London IBD Cultural Differentiators between GS/MS/JPM

edit for conciseness/to avoid excess confusion-

How does the culture really differ between GS/MS/JPM in the London offices? All three seem quite opaque. Are they all much of the same candidate pool or many differences?

Cheers.

11 Comments
 

What's your nationality, if I may ask?

Apply to all three, as they all run an incredibly competitive process. At this stage, "culture" should not affect your decision making process, as you haven't even received any offers, let alone gone through any process yet.

 

I think that at the senior level you'd find more Brits in MS than in GS. MDs who run the MS O&G group are a Scot and and Irishman, for instance. No idea about JPM as I don't have any close colleagues there. Yeah yeah, the Irish aren't Brits, but they're culturally almost identical compared to continental Europeans.

 
Most Helpful

I was at one of them for summer and worked on deals with both sides so here's my take:

Surprising Similarities:

  1. Everyone is European or Indian (not British Indian, Indian Indian) outside the UK team and some MDs. No idea why. I had entire calls conducted entirely in French, and sat in on meetings conducted entirely in Hindi.

  2. The job is exactly the same. Differences I highlight are subjective and minute at best, and biased and inaccurate at worst.

Differences

JPM

  1. Gigantic ex-Lehman building, really beautiful lobby and lots of facilities.

  2. Takes a lot of people. Just so many people. It's also the least meritocratic system because nobody knows how they pick who they take but it's definitely not from financial passion/knowledge/interest. Any deal you get staffed on will have 2x to 3x more manpower than any other firm.

  3. People are generally chill and fun and out of the office relatively early. Other banks get pissed because they're significantly less anal about everything and make all kinds of mistakes in Excel or formatting, but I think thats a good thing, makes your life less painful.

  4. JPM is all about balance sheet balance sheet balance sheet. If you're in a coverage group you spend a lot of your life doing DCM shit, which is incredibly boring but brings in good revenue for the group. It also gets you on good deals and allows you to steal client relationships.

  5. JPER is very broad so you'll always have broker reports to use. Plus subscriptions to basically every other ER.

  6. Colour scheme is brown. Why. Why brown.

MS

  1. Shitty small building literally overshadowed by JPM next door, the interior is pretty bad too and looks like its from the 90s

  2. The firm is just... really stingy. They launched an ROE improvement programme a few years back and then really went to town. They ran out of booze during the intern finale party, and they have training in London rather than NY. You also have to pay for the gym membership and your employee perks are really limited.

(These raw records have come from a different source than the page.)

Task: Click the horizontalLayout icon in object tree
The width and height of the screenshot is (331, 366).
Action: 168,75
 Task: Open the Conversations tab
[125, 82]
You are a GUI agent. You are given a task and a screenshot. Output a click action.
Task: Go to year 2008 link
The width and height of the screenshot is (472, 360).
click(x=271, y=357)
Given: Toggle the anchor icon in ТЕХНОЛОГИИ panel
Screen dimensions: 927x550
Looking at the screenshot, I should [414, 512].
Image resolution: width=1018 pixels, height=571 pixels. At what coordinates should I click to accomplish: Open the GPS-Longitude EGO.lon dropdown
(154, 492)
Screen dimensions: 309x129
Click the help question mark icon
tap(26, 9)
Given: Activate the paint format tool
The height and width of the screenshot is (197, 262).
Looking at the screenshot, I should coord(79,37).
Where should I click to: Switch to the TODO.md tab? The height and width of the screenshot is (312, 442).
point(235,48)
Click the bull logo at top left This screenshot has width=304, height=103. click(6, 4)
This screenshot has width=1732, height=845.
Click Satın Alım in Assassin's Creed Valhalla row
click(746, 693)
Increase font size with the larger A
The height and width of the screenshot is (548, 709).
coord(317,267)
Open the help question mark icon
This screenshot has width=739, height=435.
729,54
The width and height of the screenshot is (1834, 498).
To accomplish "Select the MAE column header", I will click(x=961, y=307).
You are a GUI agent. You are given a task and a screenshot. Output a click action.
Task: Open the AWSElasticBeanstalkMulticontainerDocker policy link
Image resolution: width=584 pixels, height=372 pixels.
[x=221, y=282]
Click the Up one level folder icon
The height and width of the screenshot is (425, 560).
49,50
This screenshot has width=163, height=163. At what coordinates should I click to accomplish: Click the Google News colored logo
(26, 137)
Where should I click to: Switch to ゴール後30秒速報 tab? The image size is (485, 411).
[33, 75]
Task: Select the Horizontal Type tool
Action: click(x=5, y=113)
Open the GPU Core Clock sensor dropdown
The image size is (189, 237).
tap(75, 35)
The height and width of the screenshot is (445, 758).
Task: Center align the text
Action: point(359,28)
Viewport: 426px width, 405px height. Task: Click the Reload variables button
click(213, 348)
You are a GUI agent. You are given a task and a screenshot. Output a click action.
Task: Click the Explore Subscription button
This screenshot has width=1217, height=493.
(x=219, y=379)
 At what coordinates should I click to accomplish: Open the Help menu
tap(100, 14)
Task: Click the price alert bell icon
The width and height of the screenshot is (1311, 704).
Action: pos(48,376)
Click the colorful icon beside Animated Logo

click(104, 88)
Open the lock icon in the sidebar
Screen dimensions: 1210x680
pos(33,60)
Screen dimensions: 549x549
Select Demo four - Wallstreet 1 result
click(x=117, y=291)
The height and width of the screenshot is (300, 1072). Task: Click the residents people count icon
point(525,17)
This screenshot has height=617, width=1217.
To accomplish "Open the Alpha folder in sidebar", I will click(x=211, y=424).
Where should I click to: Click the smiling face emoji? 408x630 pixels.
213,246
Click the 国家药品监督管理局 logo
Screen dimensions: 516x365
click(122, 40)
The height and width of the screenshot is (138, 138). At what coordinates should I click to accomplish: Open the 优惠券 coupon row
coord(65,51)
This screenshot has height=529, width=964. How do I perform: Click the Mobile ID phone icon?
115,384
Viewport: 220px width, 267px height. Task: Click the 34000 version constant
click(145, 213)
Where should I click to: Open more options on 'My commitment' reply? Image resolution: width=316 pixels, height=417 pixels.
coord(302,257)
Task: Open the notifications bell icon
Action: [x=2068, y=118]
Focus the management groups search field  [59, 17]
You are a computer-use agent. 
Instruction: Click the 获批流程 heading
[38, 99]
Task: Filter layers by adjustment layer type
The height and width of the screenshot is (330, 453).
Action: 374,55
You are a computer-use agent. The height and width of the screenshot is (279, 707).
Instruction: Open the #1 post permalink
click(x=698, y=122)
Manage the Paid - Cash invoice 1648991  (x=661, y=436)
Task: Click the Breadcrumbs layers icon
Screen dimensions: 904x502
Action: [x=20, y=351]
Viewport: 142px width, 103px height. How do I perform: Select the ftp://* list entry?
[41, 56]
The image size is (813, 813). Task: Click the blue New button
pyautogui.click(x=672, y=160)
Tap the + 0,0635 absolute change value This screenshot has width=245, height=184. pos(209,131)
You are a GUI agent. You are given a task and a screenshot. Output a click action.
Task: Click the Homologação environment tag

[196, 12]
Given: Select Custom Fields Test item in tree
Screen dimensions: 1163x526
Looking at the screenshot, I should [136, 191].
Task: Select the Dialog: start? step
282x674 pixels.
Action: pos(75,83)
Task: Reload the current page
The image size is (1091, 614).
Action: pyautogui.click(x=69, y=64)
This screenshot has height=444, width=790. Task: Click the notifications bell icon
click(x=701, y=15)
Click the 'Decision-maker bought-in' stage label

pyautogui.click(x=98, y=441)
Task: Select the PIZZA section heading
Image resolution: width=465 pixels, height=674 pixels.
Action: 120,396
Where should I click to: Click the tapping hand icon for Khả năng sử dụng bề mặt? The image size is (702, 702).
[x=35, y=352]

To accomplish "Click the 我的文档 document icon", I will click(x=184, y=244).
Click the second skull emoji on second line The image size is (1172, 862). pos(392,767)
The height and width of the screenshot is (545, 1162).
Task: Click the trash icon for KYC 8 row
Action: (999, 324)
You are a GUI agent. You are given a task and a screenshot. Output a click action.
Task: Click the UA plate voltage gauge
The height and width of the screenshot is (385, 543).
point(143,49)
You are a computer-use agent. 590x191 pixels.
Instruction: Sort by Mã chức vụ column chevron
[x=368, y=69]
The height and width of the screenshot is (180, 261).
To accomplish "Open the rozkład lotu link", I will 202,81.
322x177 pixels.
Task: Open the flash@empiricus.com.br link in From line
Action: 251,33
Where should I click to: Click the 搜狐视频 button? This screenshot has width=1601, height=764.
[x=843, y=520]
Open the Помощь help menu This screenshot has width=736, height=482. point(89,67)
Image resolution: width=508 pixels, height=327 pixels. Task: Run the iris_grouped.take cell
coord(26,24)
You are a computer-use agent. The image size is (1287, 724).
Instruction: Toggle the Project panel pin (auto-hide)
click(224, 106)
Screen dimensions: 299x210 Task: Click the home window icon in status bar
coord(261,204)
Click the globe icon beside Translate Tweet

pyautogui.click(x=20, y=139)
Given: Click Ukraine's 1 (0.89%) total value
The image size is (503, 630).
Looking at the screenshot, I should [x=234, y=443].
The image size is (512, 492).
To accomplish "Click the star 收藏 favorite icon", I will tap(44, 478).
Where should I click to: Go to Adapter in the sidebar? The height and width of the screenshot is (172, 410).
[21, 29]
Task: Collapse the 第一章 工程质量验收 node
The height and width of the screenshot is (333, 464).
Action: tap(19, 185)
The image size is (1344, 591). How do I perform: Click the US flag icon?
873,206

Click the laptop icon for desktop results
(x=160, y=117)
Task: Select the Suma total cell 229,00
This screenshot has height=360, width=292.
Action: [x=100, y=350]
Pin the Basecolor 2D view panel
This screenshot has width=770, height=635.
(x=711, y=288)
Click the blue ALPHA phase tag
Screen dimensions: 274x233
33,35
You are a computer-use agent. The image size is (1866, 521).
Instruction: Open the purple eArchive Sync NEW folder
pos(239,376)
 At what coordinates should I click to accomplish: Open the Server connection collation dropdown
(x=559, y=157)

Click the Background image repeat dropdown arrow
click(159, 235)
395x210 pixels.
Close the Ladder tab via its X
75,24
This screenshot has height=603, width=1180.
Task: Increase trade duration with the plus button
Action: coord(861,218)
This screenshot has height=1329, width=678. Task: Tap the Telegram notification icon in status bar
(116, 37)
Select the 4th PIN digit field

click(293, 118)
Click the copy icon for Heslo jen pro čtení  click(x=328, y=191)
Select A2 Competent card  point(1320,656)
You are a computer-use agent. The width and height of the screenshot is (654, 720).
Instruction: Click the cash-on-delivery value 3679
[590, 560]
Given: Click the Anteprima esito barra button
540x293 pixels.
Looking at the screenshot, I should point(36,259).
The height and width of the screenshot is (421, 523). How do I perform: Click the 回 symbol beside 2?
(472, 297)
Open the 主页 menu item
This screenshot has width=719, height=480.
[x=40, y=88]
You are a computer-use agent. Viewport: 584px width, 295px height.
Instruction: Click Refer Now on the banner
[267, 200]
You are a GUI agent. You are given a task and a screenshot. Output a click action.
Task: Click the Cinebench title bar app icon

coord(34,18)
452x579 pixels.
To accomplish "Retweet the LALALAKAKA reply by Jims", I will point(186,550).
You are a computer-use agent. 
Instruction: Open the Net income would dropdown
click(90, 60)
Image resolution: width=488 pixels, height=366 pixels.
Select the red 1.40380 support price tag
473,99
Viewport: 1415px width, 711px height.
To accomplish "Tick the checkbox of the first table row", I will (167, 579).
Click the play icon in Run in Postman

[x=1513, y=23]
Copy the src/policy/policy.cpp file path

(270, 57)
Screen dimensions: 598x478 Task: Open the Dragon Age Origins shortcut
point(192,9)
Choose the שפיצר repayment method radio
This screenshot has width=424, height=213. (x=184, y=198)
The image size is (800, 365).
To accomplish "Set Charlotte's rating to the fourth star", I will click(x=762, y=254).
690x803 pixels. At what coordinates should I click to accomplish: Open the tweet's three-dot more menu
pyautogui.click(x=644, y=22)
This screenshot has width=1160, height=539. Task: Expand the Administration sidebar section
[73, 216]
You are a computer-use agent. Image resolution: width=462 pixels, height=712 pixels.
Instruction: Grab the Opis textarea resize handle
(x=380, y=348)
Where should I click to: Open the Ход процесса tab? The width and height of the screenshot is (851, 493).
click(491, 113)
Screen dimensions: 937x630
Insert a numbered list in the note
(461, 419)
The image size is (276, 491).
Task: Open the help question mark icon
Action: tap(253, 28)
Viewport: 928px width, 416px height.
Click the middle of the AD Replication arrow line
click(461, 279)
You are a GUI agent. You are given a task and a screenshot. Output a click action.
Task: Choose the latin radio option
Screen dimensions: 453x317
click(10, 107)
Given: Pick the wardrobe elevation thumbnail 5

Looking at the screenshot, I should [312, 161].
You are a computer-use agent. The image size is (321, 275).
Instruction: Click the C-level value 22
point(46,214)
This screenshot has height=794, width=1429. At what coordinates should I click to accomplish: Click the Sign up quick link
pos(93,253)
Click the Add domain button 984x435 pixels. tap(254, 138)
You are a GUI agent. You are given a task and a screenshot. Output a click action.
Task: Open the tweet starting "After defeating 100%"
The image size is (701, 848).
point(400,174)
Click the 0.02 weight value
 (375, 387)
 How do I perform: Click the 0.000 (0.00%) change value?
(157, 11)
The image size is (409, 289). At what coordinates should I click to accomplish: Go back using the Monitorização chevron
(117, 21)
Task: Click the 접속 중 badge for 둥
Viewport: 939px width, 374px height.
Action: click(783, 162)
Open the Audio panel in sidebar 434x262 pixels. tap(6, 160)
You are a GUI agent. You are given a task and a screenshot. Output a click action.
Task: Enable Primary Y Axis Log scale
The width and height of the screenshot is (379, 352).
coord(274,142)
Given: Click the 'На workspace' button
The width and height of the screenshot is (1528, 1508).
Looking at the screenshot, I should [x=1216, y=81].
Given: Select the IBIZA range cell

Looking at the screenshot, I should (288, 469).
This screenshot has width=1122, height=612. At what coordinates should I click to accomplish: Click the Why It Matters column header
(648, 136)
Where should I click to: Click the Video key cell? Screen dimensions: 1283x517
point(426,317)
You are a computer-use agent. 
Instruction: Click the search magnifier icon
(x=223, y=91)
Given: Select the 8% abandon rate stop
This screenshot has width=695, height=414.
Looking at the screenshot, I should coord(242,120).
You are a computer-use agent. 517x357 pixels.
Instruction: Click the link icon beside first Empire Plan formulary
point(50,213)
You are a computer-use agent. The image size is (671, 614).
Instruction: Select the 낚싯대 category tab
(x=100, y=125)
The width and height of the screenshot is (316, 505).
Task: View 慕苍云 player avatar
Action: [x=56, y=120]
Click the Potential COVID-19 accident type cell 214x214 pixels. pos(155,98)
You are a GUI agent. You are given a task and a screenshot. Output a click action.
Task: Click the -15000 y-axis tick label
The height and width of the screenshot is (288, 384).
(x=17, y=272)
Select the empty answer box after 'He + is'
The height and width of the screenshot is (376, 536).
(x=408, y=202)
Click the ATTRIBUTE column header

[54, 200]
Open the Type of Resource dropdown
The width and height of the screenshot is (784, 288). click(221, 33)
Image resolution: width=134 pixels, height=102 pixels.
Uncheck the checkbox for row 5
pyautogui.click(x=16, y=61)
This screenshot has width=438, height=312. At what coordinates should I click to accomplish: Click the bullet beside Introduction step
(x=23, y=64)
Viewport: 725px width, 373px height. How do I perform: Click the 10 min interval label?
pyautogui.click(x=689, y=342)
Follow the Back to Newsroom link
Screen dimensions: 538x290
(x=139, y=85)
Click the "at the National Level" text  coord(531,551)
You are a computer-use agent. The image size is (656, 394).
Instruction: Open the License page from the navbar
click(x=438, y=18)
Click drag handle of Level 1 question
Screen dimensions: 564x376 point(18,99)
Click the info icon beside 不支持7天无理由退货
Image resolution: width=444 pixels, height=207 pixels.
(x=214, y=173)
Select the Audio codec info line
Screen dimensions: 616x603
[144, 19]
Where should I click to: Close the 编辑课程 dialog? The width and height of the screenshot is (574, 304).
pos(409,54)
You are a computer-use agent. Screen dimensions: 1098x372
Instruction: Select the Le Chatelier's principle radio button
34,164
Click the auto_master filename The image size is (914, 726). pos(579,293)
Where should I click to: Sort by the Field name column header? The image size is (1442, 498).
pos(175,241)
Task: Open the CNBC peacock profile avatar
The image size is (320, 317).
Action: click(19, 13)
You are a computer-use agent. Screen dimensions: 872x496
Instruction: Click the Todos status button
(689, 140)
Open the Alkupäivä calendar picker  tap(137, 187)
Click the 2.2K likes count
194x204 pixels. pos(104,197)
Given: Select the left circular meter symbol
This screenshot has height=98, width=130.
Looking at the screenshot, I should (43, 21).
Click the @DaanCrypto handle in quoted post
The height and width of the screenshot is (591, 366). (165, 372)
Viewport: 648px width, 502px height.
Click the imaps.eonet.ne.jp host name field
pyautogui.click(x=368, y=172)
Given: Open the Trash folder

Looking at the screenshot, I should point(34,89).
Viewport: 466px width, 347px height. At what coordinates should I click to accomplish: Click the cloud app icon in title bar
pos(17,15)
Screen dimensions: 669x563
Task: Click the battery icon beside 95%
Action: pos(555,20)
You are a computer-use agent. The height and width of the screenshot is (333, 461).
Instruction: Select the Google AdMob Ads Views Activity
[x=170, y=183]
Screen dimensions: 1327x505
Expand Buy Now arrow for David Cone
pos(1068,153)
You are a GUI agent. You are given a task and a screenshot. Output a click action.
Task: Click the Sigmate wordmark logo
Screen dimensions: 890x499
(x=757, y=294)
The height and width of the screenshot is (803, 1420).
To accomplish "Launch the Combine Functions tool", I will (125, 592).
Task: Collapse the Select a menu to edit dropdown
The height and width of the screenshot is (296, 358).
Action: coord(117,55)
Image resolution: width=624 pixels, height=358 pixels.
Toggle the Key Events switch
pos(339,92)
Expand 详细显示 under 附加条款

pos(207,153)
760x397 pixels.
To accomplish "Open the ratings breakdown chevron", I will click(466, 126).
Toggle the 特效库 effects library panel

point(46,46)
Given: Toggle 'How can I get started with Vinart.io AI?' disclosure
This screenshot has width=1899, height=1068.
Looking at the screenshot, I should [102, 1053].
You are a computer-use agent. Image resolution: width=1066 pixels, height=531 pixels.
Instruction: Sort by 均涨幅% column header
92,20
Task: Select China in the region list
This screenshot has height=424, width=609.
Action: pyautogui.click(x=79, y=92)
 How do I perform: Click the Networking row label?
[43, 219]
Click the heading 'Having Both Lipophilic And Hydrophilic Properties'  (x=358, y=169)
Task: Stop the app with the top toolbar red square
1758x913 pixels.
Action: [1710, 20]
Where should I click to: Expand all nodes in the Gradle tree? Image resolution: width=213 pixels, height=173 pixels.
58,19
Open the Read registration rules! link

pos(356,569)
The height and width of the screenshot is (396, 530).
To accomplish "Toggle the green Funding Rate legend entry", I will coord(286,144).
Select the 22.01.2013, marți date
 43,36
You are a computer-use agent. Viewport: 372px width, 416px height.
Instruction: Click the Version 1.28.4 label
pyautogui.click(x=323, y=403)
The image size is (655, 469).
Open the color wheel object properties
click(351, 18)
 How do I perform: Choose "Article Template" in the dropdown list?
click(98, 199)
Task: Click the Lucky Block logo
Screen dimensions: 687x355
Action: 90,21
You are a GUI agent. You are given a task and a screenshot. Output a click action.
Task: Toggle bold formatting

  3. People seem much more stressed, nerdy and generally just tired. Its the only firm in CW from which you will see people streaming out at 4am. Reputation for being extremely anal and focussed on perfecting minute pointless details.

  4. Dealsize and flow is amazing, but you still spend a lot of your time pitching. You'll see a lot of live deals but don't expect to do any fewer RFPs or Discussion Materials. I.e. you just work longer.

  5. Probably the best logo, but pitchbook colour scheme and formatting is absolutely hideous.

  6. MSER is pretty small, and its getting smaller. Also very stingy on subscriptions.

GS

  1. Moving to an awesome new building owned by South Korea. Is not in CW so you'll have a life.

  2. People have a strong reputation for being cutthroat and snakey. The number of stories you hear about GS from MDs at other firms is exceptional. From what I've seen, there is good reason.

  3. GS is unsurprisingly generous. Has the best pantry and great firmwide benefits.

  4. Dealsize and flow are not as insane as you'd expect. Lost a lot of ground to MS and JPM in recent years. Obviously still a titan, especially in specific industries.

  5. Really nice pitchbook formatting. Not a big fan of the baby blue but at least its not brown.